§ Study material:
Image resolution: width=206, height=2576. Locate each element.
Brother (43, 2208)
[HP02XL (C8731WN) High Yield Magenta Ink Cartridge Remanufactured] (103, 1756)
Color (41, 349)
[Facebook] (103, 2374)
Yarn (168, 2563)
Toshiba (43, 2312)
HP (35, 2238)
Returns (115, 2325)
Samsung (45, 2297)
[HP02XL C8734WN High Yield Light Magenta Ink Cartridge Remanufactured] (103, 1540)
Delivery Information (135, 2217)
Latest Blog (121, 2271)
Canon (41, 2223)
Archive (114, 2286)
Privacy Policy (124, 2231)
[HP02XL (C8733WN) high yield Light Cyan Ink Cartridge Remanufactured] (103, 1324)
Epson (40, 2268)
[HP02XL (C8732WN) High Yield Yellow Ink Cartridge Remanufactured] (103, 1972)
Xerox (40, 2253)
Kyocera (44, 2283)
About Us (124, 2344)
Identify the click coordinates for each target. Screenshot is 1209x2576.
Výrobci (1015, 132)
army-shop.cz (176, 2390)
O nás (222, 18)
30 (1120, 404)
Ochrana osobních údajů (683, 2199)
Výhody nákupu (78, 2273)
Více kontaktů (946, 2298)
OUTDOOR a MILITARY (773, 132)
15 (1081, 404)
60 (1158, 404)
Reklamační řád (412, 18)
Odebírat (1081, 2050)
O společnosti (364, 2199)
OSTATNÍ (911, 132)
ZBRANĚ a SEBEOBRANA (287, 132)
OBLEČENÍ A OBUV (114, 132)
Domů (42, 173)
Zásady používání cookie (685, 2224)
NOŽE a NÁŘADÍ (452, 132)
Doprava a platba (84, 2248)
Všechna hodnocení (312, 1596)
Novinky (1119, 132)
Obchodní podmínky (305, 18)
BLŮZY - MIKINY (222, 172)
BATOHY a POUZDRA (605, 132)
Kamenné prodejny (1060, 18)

§ Exercise prompt: The entries above, copied exactly, form the whole answer.

§ Answer space:
Image resolution: width=206, height=2576. Locate each element.
Brother (43, 2208)
[HP02XL (C8731WN) High Yield Magenta Ink Cartridge Remanufactured] (103, 1756)
Color (41, 349)
[Facebook] (103, 2374)
Yarn (168, 2563)
Toshiba (43, 2312)
HP (35, 2238)
Returns (115, 2325)
Samsung (45, 2297)
[HP02XL C8734WN High Yield Light Magenta Ink Cartridge Remanufactured] (103, 1540)
Delivery Information (135, 2217)
Latest Blog (121, 2271)
Canon (41, 2223)
Archive (114, 2286)
Privacy Policy (124, 2231)
[HP02XL (C8733WN) high yield Light Cyan Ink Cartridge Remanufactured] (103, 1324)
Epson (40, 2268)
[HP02XL (C8732WN) High Yield Yellow Ink Cartridge Remanufactured] (103, 1972)
Xerox (40, 2253)
Kyocera (44, 2283)
About Us (124, 2344)
Identify the click coordinates for each target. Screenshot is 1209x2576.
Výrobci (1015, 132)
army-shop.cz (176, 2390)
O nás (222, 18)
30 (1120, 404)
Ochrana osobních údajů (683, 2199)
Výhody nákupu (78, 2273)
Více kontaktů (946, 2298)
OUTDOOR a MILITARY (773, 132)
15 (1081, 404)
60 (1158, 404)
Reklamační řád (412, 18)
Odebírat (1081, 2050)
O společnosti (364, 2199)
OSTATNÍ (911, 132)
ZBRANĚ a SEBEOBRANA (287, 132)
OBLEČENÍ A OBUV (114, 132)
Domů (42, 173)
Zásady používání cookie (685, 2224)
NOŽE a NÁŘADÍ (452, 132)
Doprava a platba (84, 2248)
Všechna hodnocení (312, 1596)
Novinky (1119, 132)
Obchodní podmínky (305, 18)
BLŮZY - MIKINY (222, 172)
BATOHY a POUZDRA (605, 132)
Kamenné prodejny (1060, 18)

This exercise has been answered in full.